◆ Source passage:
______

SAABlog
Cost ManagementIntermediate

EC2 Spot Instance Strategy: Save Up to 90% on Costs

Learn how to save up to 90% on EC2 costs with Spot Instances while designing interruption-safe architectures.

PHILOLAMB-Updated: January 31, 2026
Spot InstanceEC2Cost OptimizationAuto ScalingInterruption Handling

Related Exam Domains

  • Domain 4: Design Cost-Optimized Architectures

Key Takeaway

Spot Instances are up to 90% cheaper than On-Demand but can be interrupted with 2-minute notice. Use for fault-tolerant workloads, and ensure stability with instance type diversification + capacity-optimized allocation + Auto Scaling capacity rebalancing.

Exam Tip

Exam Essential: "Spot = up to 90% savings, 2-minute interruption notice, suitable for fault-tolerant workloads"

What is a Spot Instance?

Instances that use AWS's spare EC2 capacity at discounted prices.

AspectOn-DemandSpot Instance
PriceFull price60-90% discount
AvailabilityAlways availableVaries with spare capacity
InterruptionNone2-minute notice before interruption
CommitmentNoneNone

How is Spot pricing determined?

Spot Price = Determined by AWS supply/demand
- Low demand → Price drops (up to 90% off On-Demand)
- High demand → Price rises (discount decreases)

Interruption conditions:
1. Spot price > your max price
2. AWS capacity shortage

Exam Tip

Spot prices change gradually. Uses a supply/demand-based pricing model, not the old auction system.

______

◆ Raw data:
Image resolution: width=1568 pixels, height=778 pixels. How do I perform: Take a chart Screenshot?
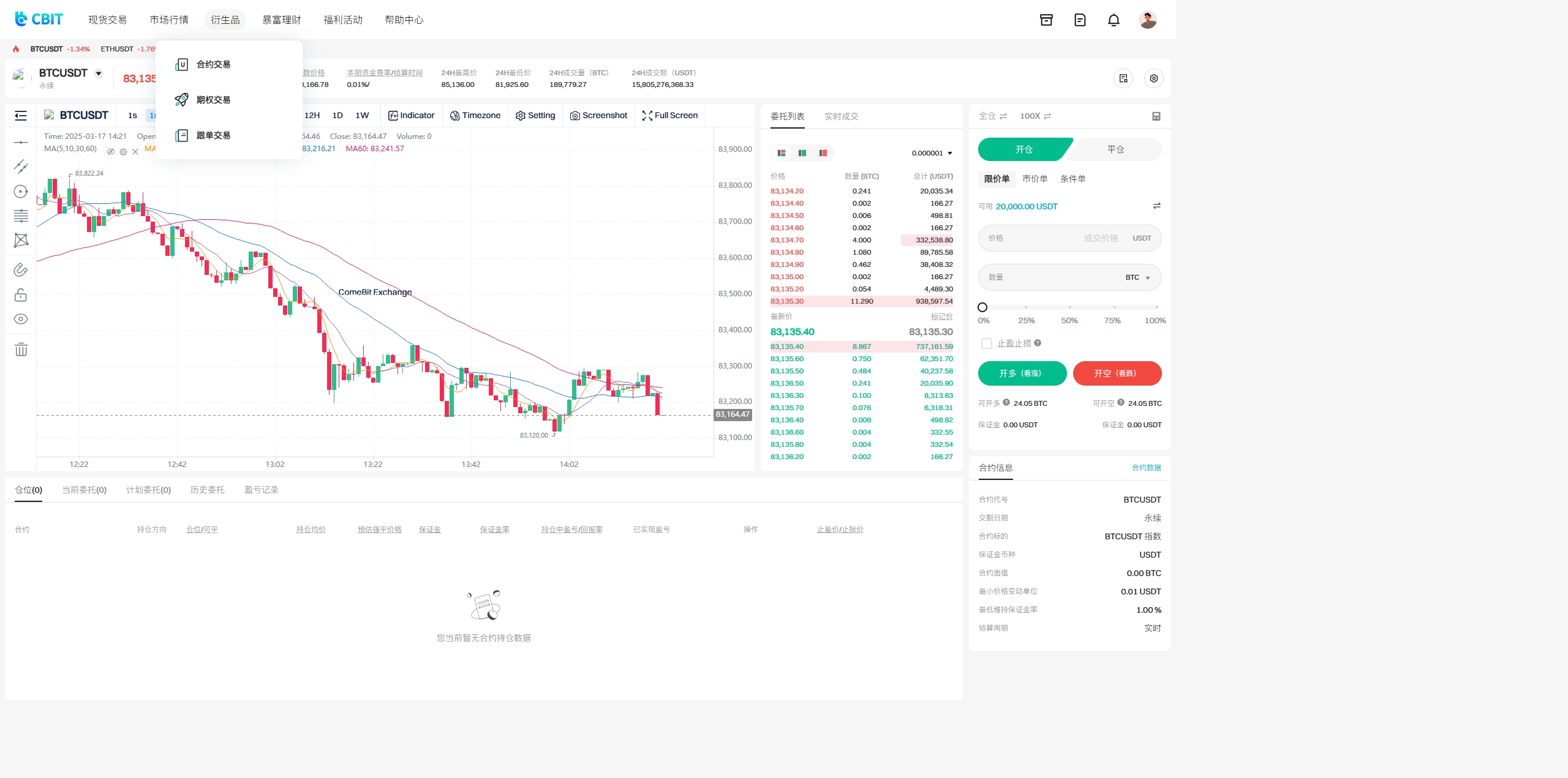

______

◆ Direction A: In the Spot Instance article, rewrite the part starting with "Instances that use" and going on through "90% off On-Demand)", replacing "discounted prices" with "reduced prices".
◆ Direction B: According to the Spot Instance article, how much notice is given before a Spot Instance is interrupted?
◆ Direction C: List all the measures that the Spot Instance article's key takeaway recommends combining to ensure stability.

◆ Written reply A:
Instances that use AWS's spare EC2 capacity at reduced prices.

AspectOn-DemandSpot Instance
PriceFull price60-90% discount
AvailabilityAlways availableVaries with spare capacity
InterruptionNone2-minute notice before interruption
CommitmentNoneNone

How is Spot pricing determined?

Spot Price = Determined by AWS supply/demand
- Low demand → Price drops (up to 90% off On-Demand)

◆ Written reply B: A 2-minute notice.

◆ Written reply C:
- Instance type diversification
- Capacity-optimized allocation
- Auto Scaling capacity rebalancing